UK - The Hampshire local authority pension fund will see some of its alternative investment mandates managed by Aberdeen Asset Management in the near future, as troubled former supplier Bramdean Asset Management has signed a deal to hand over control of its alternatives arm.
Bramdean Asset Management, which was associated with Bramdean Alternatives Ltd, hit the headlines last year when it was revealed that the company had invested with Bernard Madoff - convicted earlier this year for a $50bn (€33bn) Ponzi scheme fraud.
The impact this had on Bramdean at that time also hurt the assets held by the £4.1bn Merseyside pension fund and the £2.7bn Hampshire County Council pension fund, as Merseyside holds a small allocation to Bramdean through an internally-run UK equities portfolio and Hampshire had assets in the alternatives company. (See earlier IPE story: Madoff fraud hits pension funds)

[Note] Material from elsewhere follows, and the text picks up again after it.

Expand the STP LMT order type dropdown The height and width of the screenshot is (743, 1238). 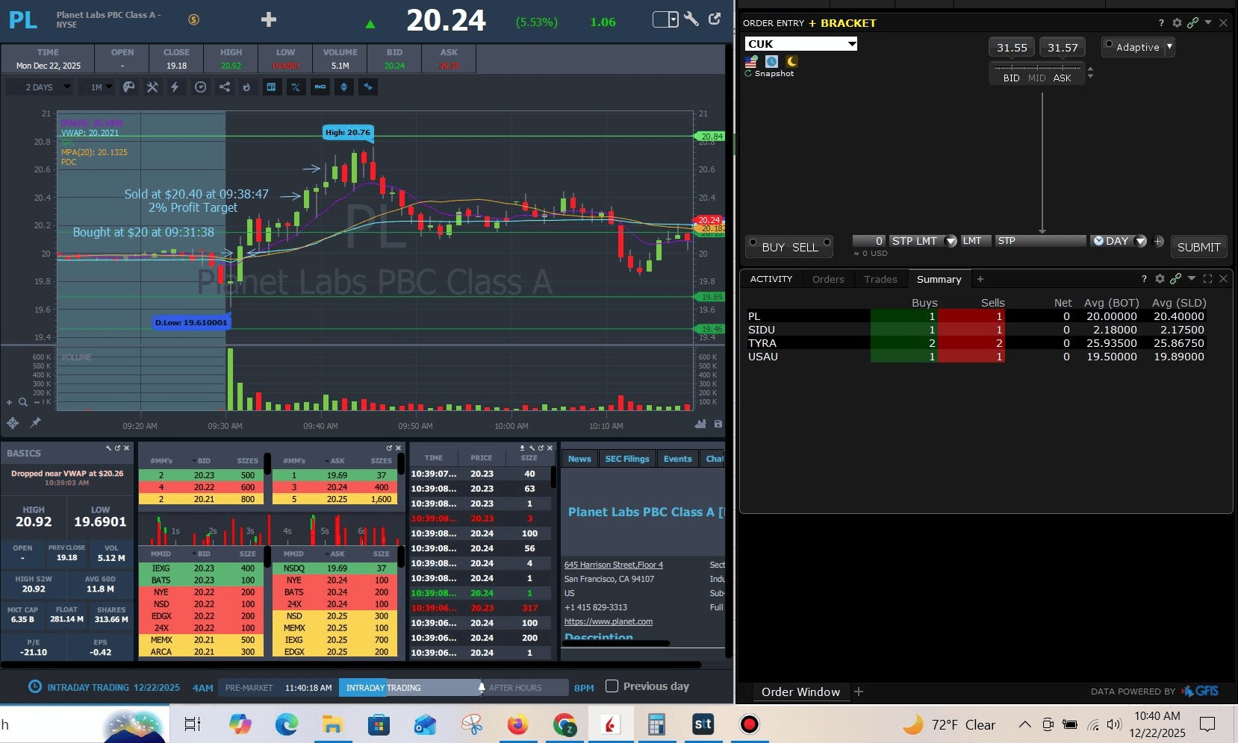[x=951, y=241]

Officials at Bramdean Alternatives - who replaced the previous board of directors five months ago - have now agreed a deal between Aberdeen Asset Managers and Bramdean AM, which will see Aberdeen become its investment manager instead of Bramdean AM.
Aberdeen has paid an undisclosed sum for the three-year contract, and has agreed a consultancy deal with BAM for 12 months, to transfer the assets and mandates to Aberdeen as well as rebrand them.
The arrangement was negotiated with the support of pension funds and investors - including Hampshire - according to a spokesman for Bramdean, as it needed at least 75% of the shareholder vote and achieved 95%.
Aberdeen AM is already a key asset manager for Hampshire as it was assigned a mandate in 2007 to look after £200m of its low-risk active equity strategy. (See earlier IPE story: Hampshire appoints seven new managers, looks into hedge funds)
That said, the move is likely to require some work from Aberdeen as figures released today showed Bramdean Alternatives Ltd is now overcommitted to private equity and specialty funds, as it has agreed to invest as it had commitments of $216m by the end of September 2009, while its total net asset value was $187m to the end of that period thanks to write-downs from the Madoff affair and to private equity funds.
Jonathan Carr, chairman of the alternatives company, claimed its investments had fared relatively well as it had low exposure to "mega buyout funds" and private equity real estate funds. He also predicted the private equity market will improve,even though the sector returned 7.49% in six months, as revaluations are likely to rise.
The alternatives offering targets between 30% and 60% in private equity funds and direct holdings, while 15-45% can be placed in hedge funds, and between 10% and 30% could be invested in real estate, infrastructure, natural resources and structured finance funds, according to today's six-month update report.
BAM also earned a fee of over $1.3m as investment adviser to Bramdean Alternatives between April and the end of September, as officials figures showed BAM earned one-twelfth of 1.5% NAV from its contract.